In January 2012, we sit again on the cusp of three grand technological transformations with the potential to rival that of the past century. All find their epicenters in America: big data, smart manufacturing and the wireless revolution.
“Big data” is intriguing and IBM claims that 90% of the data in the world today has been created in the last two years, so Mary and I went to a big data meeting in San Jose 6 months ago. Only about 25% of the audience spoke English as their native language, compared to about 50% in a typical San Jose meeting, and it was amusing to watch the featured speaker and the audience misunderstand each other, speaking English as a second language. It is easy to forget that learning a language is the hardest task you will ever accomplish and are unlikely to repeat the feat.
Analyzing data requires advanced math and statistics, attracting foreigners, while USA natives are the Facebook kings of idle chatter. Massive government subsidies have allowed many more people to graduate from college in the USA than 20 years ago, but are educated less than their predecessors, and graduates in statistics and other technical majors has failed to increase because few people want to work hard.
The average person understands simple English similar to an eighth grade child, as indicated by the Presidential State of the Union Addresses, compared to the tenth grade level of Ronald Reagan’s speeches 30 years ago and the 12th grade level of Presidents Eisenhower and Kennedy.
The USA of 1912 easily serviced the small debts it had incurred; celebrated the stories of Horatio Alger, known for his many formulaic juvenile novels about impoverished boys and their rise from humble backgrounds to prosperity through hard work; enjoyed stable money without inflation based on the gold standard; imposed no income tax to punish people who labor and invest, and people that didn’t work went hungry or dipped into their savings.
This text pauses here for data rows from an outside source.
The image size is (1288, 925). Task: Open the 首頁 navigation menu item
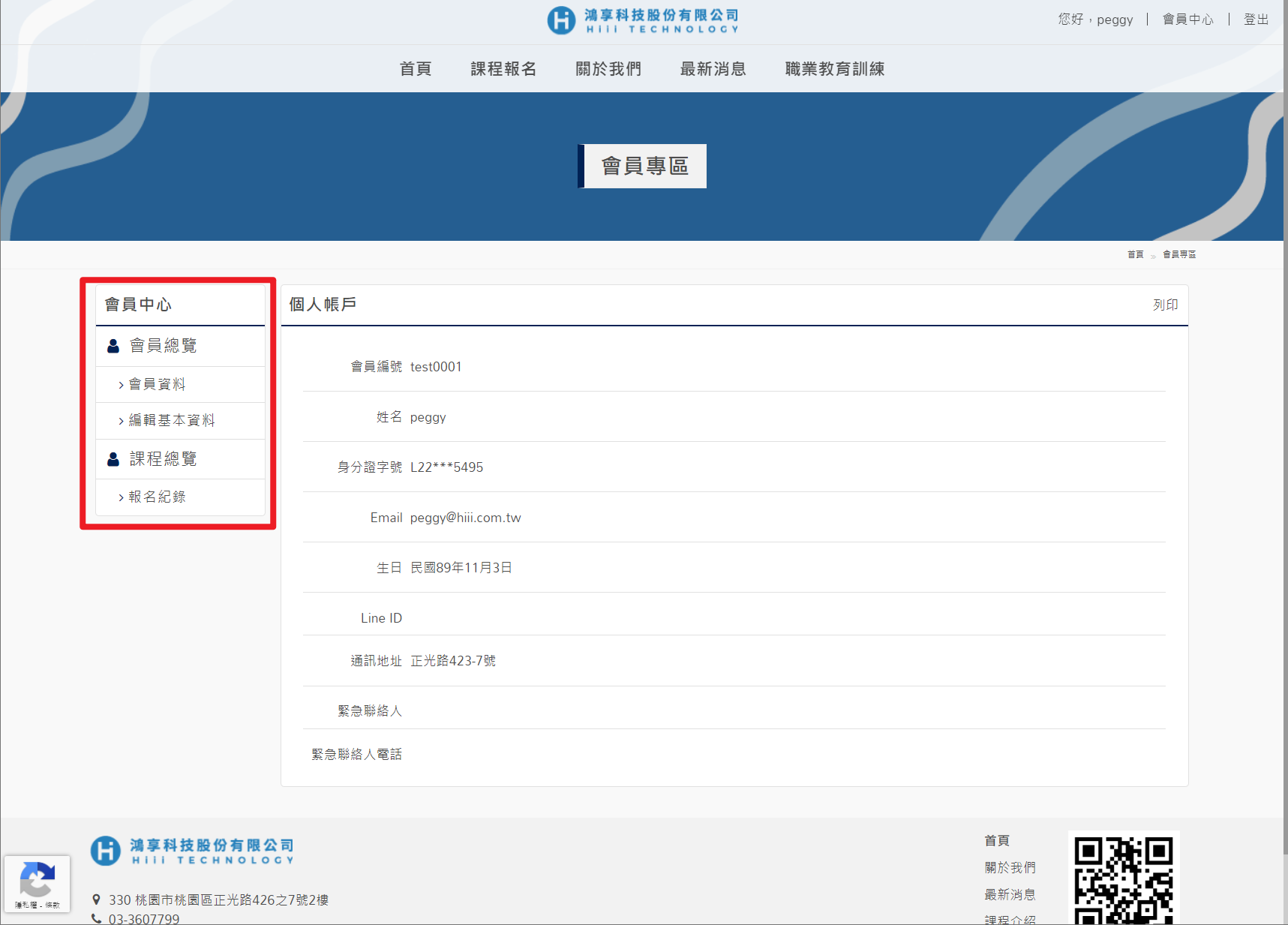tap(416, 69)
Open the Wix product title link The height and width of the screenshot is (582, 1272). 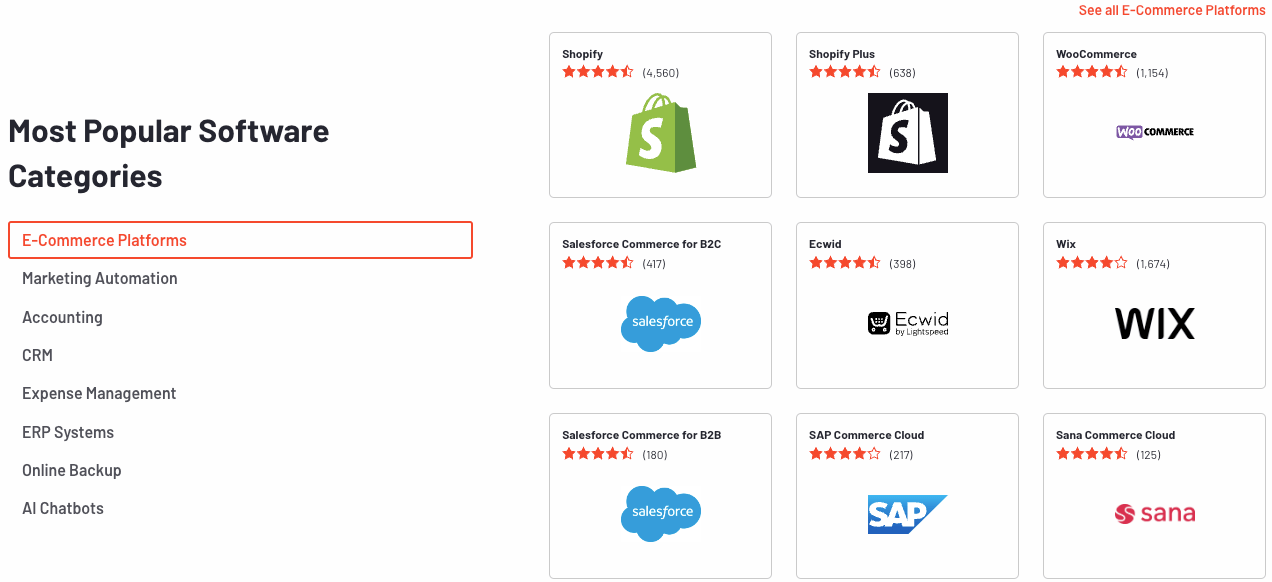(1066, 244)
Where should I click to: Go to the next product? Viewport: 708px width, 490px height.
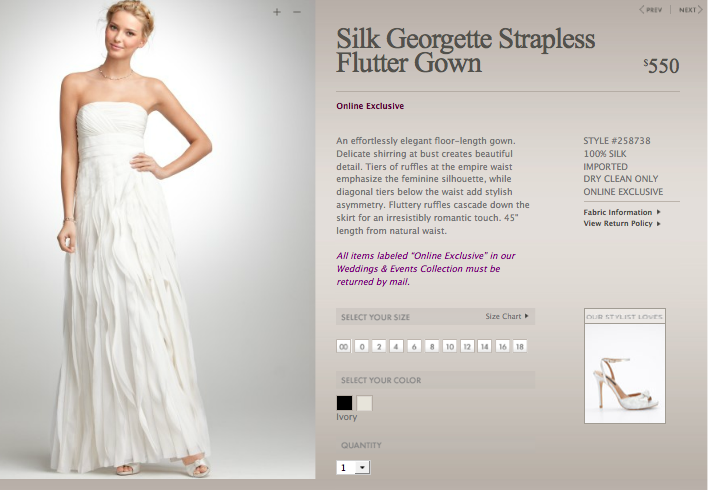coord(691,9)
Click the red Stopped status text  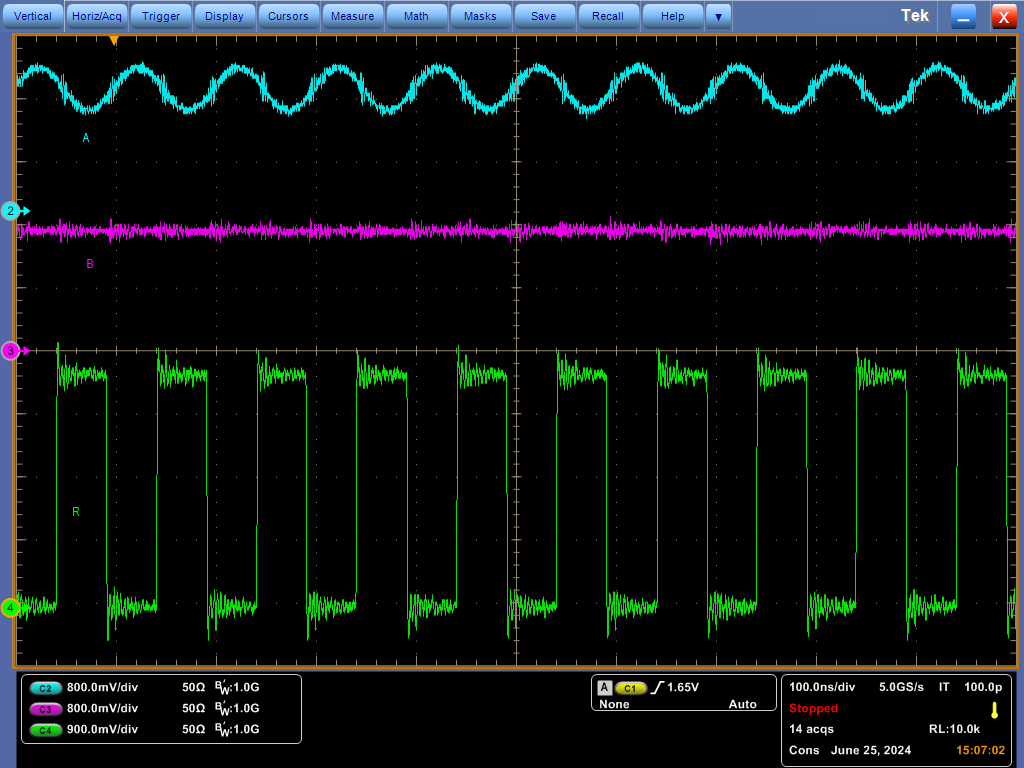coord(813,708)
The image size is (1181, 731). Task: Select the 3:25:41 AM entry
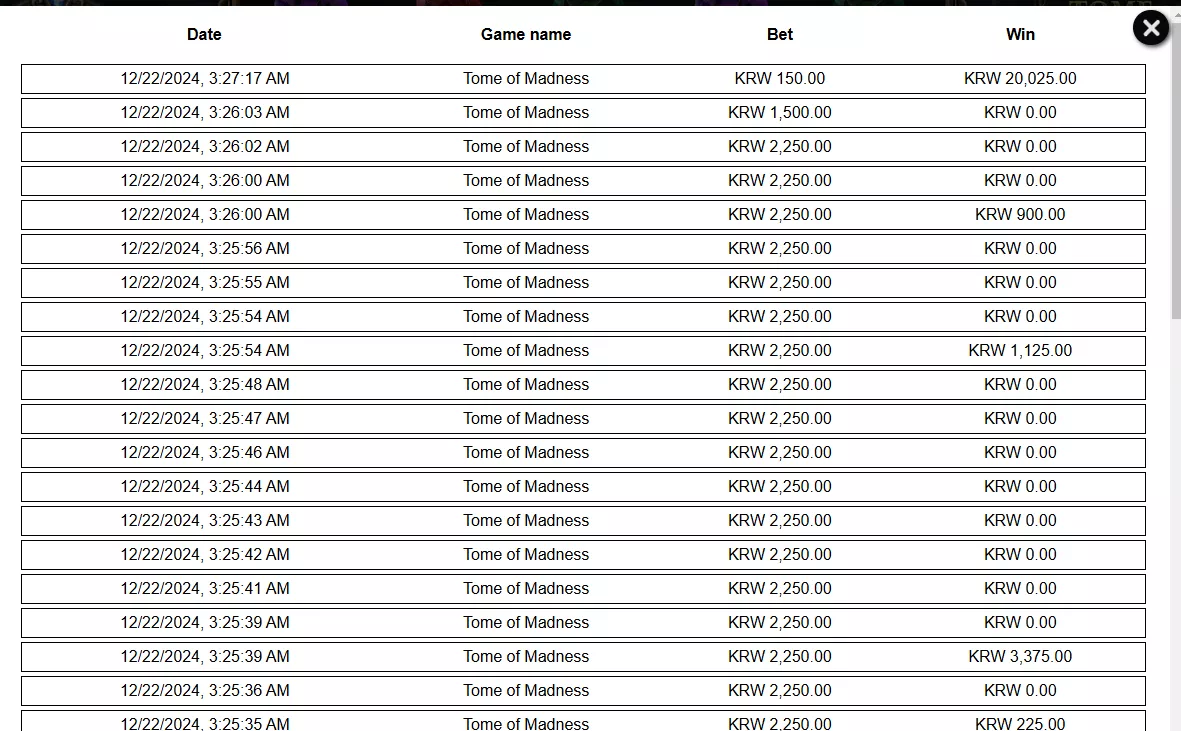click(583, 589)
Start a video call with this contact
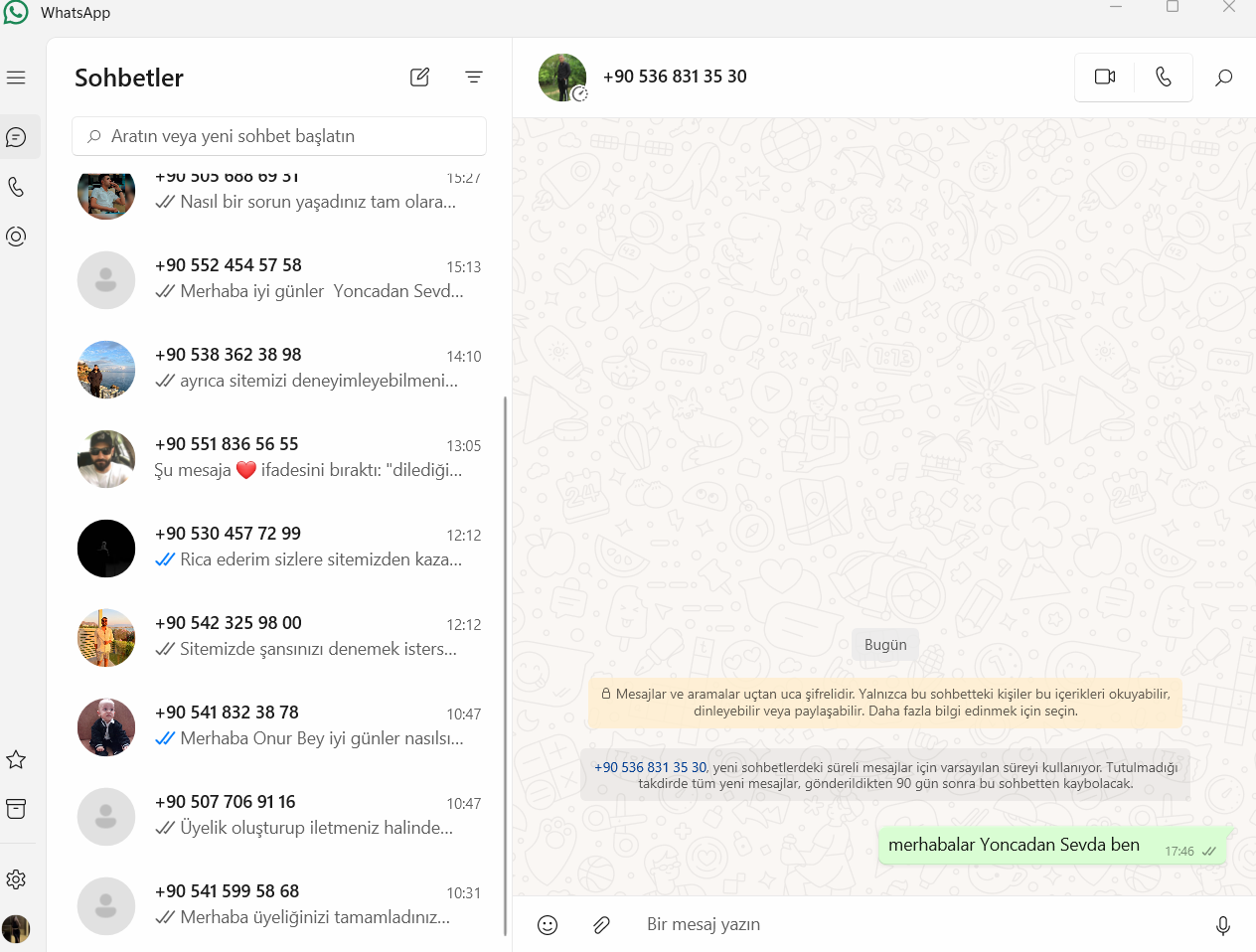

Today, the USA cannot repay massive debts and the dollar is devalued by the Federal Reserve; the income tax punishes people earning an honest living and vexes them with complex calculations and reporting requirements; unemployment insurance and food stamps reward people who do not work; and the government disburses many business subsidies and rewards failed banks and auto manufacturers with bailouts after mismanaging their enterprises.
Technological wonders will enrich humanity in the coming years, but only the paranoid survive, so the USA will not indefinitely remain rich. The majority are as complacent as Wall Street Journal contributors Mark Mills and Julio Ottino, and socialism is so deeply embedded in their collective psyche that asking them to change is like asking Arabs to renounce Islam. A prudent young person should consider living in a growing Latin American country such as Chile or Panama, or a capitalist Asian country such as Hong Kong or Singapore.